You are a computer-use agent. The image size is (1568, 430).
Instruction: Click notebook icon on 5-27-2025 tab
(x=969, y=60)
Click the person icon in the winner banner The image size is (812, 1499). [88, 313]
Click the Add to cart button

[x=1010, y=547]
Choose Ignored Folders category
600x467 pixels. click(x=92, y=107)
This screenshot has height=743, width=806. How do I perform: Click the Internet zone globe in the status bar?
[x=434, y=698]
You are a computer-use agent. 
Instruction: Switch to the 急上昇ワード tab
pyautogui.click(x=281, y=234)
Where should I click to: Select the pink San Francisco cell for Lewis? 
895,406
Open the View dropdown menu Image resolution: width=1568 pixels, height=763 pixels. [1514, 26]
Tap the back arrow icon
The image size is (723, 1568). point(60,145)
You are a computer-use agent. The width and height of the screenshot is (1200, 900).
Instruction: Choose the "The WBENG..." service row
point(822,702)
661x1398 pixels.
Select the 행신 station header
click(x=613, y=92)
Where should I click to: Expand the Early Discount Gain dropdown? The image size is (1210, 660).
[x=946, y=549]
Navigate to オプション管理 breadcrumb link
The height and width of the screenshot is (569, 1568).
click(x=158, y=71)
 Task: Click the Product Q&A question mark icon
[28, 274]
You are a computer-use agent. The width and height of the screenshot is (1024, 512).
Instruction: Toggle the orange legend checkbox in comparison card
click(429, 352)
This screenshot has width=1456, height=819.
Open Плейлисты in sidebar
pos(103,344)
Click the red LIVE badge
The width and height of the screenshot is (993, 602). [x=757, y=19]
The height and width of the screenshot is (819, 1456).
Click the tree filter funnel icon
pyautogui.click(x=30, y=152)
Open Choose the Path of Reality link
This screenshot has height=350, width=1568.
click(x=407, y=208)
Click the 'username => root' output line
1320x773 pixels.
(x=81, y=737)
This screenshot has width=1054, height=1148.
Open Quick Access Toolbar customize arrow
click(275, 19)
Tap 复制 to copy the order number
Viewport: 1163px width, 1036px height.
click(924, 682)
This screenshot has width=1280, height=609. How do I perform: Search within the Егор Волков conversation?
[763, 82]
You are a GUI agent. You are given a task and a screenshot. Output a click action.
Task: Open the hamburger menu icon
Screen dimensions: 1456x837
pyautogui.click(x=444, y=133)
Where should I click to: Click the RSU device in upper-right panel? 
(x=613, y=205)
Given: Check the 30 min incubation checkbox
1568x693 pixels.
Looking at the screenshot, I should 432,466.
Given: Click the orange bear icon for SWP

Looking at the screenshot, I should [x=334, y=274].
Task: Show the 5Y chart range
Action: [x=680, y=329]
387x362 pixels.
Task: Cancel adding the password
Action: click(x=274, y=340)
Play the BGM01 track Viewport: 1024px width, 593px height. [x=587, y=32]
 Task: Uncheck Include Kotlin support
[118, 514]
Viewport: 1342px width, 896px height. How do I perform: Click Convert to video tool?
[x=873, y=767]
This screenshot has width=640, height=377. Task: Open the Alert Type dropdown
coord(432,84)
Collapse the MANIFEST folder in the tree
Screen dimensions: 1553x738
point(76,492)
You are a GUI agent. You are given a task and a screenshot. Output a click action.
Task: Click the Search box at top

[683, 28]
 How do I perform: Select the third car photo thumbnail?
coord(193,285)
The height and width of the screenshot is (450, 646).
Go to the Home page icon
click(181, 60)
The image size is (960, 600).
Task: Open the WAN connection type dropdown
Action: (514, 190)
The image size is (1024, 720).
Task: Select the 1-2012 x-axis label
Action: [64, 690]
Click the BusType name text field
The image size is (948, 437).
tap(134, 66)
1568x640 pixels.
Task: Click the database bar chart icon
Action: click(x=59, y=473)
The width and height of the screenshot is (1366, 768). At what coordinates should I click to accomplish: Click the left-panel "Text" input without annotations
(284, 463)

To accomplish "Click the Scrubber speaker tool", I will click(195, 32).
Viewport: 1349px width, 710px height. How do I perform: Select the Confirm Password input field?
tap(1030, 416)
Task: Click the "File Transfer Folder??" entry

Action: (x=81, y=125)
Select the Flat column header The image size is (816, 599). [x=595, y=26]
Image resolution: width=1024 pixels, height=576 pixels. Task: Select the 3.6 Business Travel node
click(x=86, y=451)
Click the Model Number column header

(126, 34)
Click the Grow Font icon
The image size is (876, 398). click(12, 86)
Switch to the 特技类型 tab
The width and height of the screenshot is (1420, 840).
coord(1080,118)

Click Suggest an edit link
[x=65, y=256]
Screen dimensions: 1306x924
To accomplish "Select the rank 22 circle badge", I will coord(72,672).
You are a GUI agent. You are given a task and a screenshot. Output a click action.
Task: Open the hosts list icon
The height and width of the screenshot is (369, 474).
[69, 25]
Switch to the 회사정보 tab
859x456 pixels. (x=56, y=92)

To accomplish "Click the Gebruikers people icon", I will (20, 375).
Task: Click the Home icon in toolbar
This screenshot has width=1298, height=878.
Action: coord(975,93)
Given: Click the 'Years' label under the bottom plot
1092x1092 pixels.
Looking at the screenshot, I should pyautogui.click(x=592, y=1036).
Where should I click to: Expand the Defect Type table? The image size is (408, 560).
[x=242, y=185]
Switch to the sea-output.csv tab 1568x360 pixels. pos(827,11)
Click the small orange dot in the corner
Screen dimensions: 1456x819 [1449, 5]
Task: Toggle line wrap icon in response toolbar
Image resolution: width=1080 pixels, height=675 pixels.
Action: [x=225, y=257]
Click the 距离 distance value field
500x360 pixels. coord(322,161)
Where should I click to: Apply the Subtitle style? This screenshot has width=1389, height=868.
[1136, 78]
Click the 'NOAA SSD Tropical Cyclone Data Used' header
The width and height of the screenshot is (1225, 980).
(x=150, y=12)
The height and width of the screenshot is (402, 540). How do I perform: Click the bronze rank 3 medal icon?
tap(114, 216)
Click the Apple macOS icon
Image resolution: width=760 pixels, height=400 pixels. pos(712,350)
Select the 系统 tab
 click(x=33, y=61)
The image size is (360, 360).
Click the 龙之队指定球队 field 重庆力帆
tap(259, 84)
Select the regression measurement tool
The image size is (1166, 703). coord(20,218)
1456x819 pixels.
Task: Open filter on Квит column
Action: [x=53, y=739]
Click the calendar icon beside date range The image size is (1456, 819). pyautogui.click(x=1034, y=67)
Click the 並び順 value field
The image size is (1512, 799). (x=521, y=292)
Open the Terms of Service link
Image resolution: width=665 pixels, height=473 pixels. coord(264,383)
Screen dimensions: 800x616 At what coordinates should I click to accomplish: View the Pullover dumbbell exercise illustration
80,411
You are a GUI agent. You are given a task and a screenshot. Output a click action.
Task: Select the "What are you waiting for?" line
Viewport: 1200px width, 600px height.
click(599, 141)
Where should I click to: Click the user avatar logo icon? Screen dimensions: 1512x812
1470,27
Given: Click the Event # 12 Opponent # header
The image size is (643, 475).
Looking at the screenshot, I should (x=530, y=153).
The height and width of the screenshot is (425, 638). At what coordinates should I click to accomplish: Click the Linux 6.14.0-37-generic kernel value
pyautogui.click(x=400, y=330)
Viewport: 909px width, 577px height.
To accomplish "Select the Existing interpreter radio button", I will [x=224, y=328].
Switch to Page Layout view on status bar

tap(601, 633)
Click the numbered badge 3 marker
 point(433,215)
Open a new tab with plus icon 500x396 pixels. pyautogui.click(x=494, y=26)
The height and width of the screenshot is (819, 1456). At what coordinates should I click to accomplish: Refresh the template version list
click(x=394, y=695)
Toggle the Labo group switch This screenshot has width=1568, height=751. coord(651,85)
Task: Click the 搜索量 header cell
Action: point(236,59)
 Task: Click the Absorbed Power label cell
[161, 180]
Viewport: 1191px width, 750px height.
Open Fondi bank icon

> [Exercise task]:
Rewrite all of the records above, swapping "computer-use agent" for "desktop automation agent" wherever it occurs and leaving everything else unchanged.

> [Exercise answer]:
You are a desktop automation agent. The image size is (1568, 430).
Instruction: Click notebook icon on 5-27-2025 tab
(x=969, y=60)
Click the person icon in the winner banner The image size is (812, 1499). [88, 313]
Click the Add to cart button

[x=1010, y=547]
Choose Ignored Folders category
600x467 pixels. click(x=92, y=107)
This screenshot has height=743, width=806. How do I perform: Click the Internet zone globe in the status bar?
[x=434, y=698]
You are a desktop automation agent. 
Instruction: Switch to the 急上昇ワード tab
pyautogui.click(x=281, y=234)
Where should I click to: Select the pink San Francisco cell for Lewis? 
895,406
Open the View dropdown menu Image resolution: width=1568 pixels, height=763 pixels. [1514, 26]
Tap the back arrow icon
The image size is (723, 1568). point(60,145)
You are a desktop automation agent. The width and height of the screenshot is (1200, 900).
Instruction: Choose the "The WBENG..." service row
point(822,702)
661x1398 pixels.
Select the 행신 station header
click(x=613, y=92)
Where should I click to: Expand the Early Discount Gain dropdown? The image size is (1210, 660).
[x=946, y=549]
Navigate to オプション管理 breadcrumb link
The height and width of the screenshot is (569, 1568).
click(x=158, y=71)
 Task: Click the Product Q&A question mark icon
[28, 274]
You are a desktop automation agent. The width and height of the screenshot is (1024, 512).
Instruction: Toggle the orange legend checkbox in comparison card
click(429, 352)
This screenshot has width=1456, height=819.
Open Плейлисты in sidebar
pos(103,344)
Click the red LIVE badge
The width and height of the screenshot is (993, 602). [x=757, y=19]
The height and width of the screenshot is (819, 1456).
Click the tree filter funnel icon
pyautogui.click(x=30, y=152)
Open Choose the Path of Reality link
This screenshot has height=350, width=1568.
click(x=407, y=208)
Click the 'username => root' output line
1320x773 pixels.
(x=81, y=737)
This screenshot has width=1054, height=1148.
Open Quick Access Toolbar customize arrow
click(275, 19)
Tap 复制 to copy the order number
Viewport: 1163px width, 1036px height.
click(924, 682)
This screenshot has width=1280, height=609. How do I perform: Search within the Егор Волков conversation?
[763, 82]
You are a GUI agent. You are given a task and a screenshot. Output a click action.
Task: Open the hamburger menu icon
Screen dimensions: 1456x837
pyautogui.click(x=444, y=133)
Where should I click to: Click the RSU device in upper-right panel? 
(x=613, y=205)
Given: Check the 30 min incubation checkbox
1568x693 pixels.
Looking at the screenshot, I should 432,466.
Given: Click the orange bear icon for SWP

Looking at the screenshot, I should [x=334, y=274].
Task: Show the 5Y chart range
Action: [x=680, y=329]
387x362 pixels.
Task: Cancel adding the password
Action: click(x=274, y=340)
Play the BGM01 track Viewport: 1024px width, 593px height. [x=587, y=32]
 Task: Uncheck Include Kotlin support
[118, 514]
Viewport: 1342px width, 896px height. How do I perform: Click Convert to video tool?
[x=873, y=767]
This screenshot has width=640, height=377. Task: Open the Alert Type dropdown
coord(432,84)
Collapse the MANIFEST folder in the tree
Screen dimensions: 1553x738
point(76,492)
You are a GUI agent. You are given a task and a screenshot. Output a click action.
Task: Click the Search box at top

[683, 28]
 How do I perform: Select the third car photo thumbnail?
coord(193,285)
The height and width of the screenshot is (450, 646).
Go to the Home page icon
click(181, 60)
The image size is (960, 600).
Task: Open the WAN connection type dropdown
Action: (514, 190)
The image size is (1024, 720).
Task: Select the 1-2012 x-axis label
Action: [64, 690]
Click the BusType name text field
The image size is (948, 437).
tap(134, 66)
1568x640 pixels.
Task: Click the database bar chart icon
Action: click(x=59, y=473)
The width and height of the screenshot is (1366, 768). At what coordinates should I click to accomplish: Click the left-panel "Text" input without annotations
(284, 463)

To accomplish "Click the Scrubber speaker tool", I will click(195, 32).
Viewport: 1349px width, 710px height. How do I perform: Select the Confirm Password input field?
tap(1030, 416)
Task: Click the "File Transfer Folder??" entry

Action: (x=81, y=125)
Select the Flat column header The image size is (816, 599). [x=595, y=26]
Image resolution: width=1024 pixels, height=576 pixels. Task: Select the 3.6 Business Travel node
click(x=86, y=451)
Click the Model Number column header

(126, 34)
Click the Grow Font icon
The image size is (876, 398). click(12, 86)
Switch to the 特技类型 tab
The width and height of the screenshot is (1420, 840).
coord(1080,118)

Click Suggest an edit link
[x=65, y=256]
Screen dimensions: 1306x924
To accomplish "Select the rank 22 circle badge", I will coord(72,672).
You are a GUI agent. You are given a task and a screenshot. Output a click action.
Task: Open the hosts list icon
The height and width of the screenshot is (369, 474).
[69, 25]
Switch to the 회사정보 tab
859x456 pixels. (x=56, y=92)

To accomplish "Click the Gebruikers people icon", I will (20, 375).
Task: Click the Home icon in toolbar
This screenshot has width=1298, height=878.
Action: coord(975,93)
Given: Click the 'Years' label under the bottom plot
1092x1092 pixels.
Looking at the screenshot, I should pyautogui.click(x=592, y=1036).
Where should I click to: Expand the Defect Type table? The image size is (408, 560).
[x=242, y=185]
Switch to the sea-output.csv tab 1568x360 pixels. pos(827,11)
Click the small orange dot in the corner
Screen dimensions: 1456x819 [1449, 5]
Task: Toggle line wrap icon in response toolbar
Image resolution: width=1080 pixels, height=675 pixels.
Action: [x=225, y=257]
Click the 距离 distance value field
500x360 pixels. coord(322,161)
Where should I click to: Apply the Subtitle style? This screenshot has width=1389, height=868.
[1136, 78]
Click the 'NOAA SSD Tropical Cyclone Data Used' header
The width and height of the screenshot is (1225, 980).
(x=150, y=12)
The height and width of the screenshot is (402, 540). How do I perform: Click the bronze rank 3 medal icon?
tap(114, 216)
Click the Apple macOS icon
Image resolution: width=760 pixels, height=400 pixels. pos(712,350)
Select the 系统 tab
 click(x=33, y=61)
The image size is (360, 360).
Click the 龙之队指定球队 field 重庆力帆
tap(259, 84)
Select the regression measurement tool
The image size is (1166, 703). coord(20,218)
1456x819 pixels.
Task: Open filter on Квит column
Action: [x=53, y=739]
Click the calendar icon beside date range The image size is (1456, 819). pyautogui.click(x=1034, y=67)
Click the 並び順 value field
The image size is (1512, 799). (x=521, y=292)
Open the Terms of Service link
Image resolution: width=665 pixels, height=473 pixels. coord(264,383)
Screen dimensions: 800x616 At what coordinates should I click to accomplish: View the Pullover dumbbell exercise illustration
80,411
You are a GUI agent. You are given a task and a screenshot. Output a click action.
Task: Select the "What are you waiting for?" line
Viewport: 1200px width, 600px height.
click(599, 141)
Where should I click to: Click the user avatar logo icon? Screen dimensions: 1512x812
1470,27
Given: Click the Event # 12 Opponent # header
The image size is (643, 475).
Looking at the screenshot, I should (x=530, y=153).
The height and width of the screenshot is (425, 638). At what coordinates should I click to accomplish: Click the Linux 6.14.0-37-generic kernel value
pyautogui.click(x=400, y=330)
Viewport: 909px width, 577px height.
To accomplish "Select the Existing interpreter radio button", I will [x=224, y=328].
Switch to Page Layout view on status bar

tap(601, 633)
Click the numbered badge 3 marker
 point(433,215)
Open a new tab with plus icon 500x396 pixels. pyautogui.click(x=494, y=26)
The height and width of the screenshot is (819, 1456). At what coordinates should I click to accomplish: Refresh the template version list
click(x=394, y=695)
Toggle the Labo group switch This screenshot has width=1568, height=751. coord(651,85)
Task: Click the 搜索量 header cell
Action: point(236,59)
 Task: Click the Absorbed Power label cell
[161, 180]
Viewport: 1191px width, 750px height.
Open Fondi bank icon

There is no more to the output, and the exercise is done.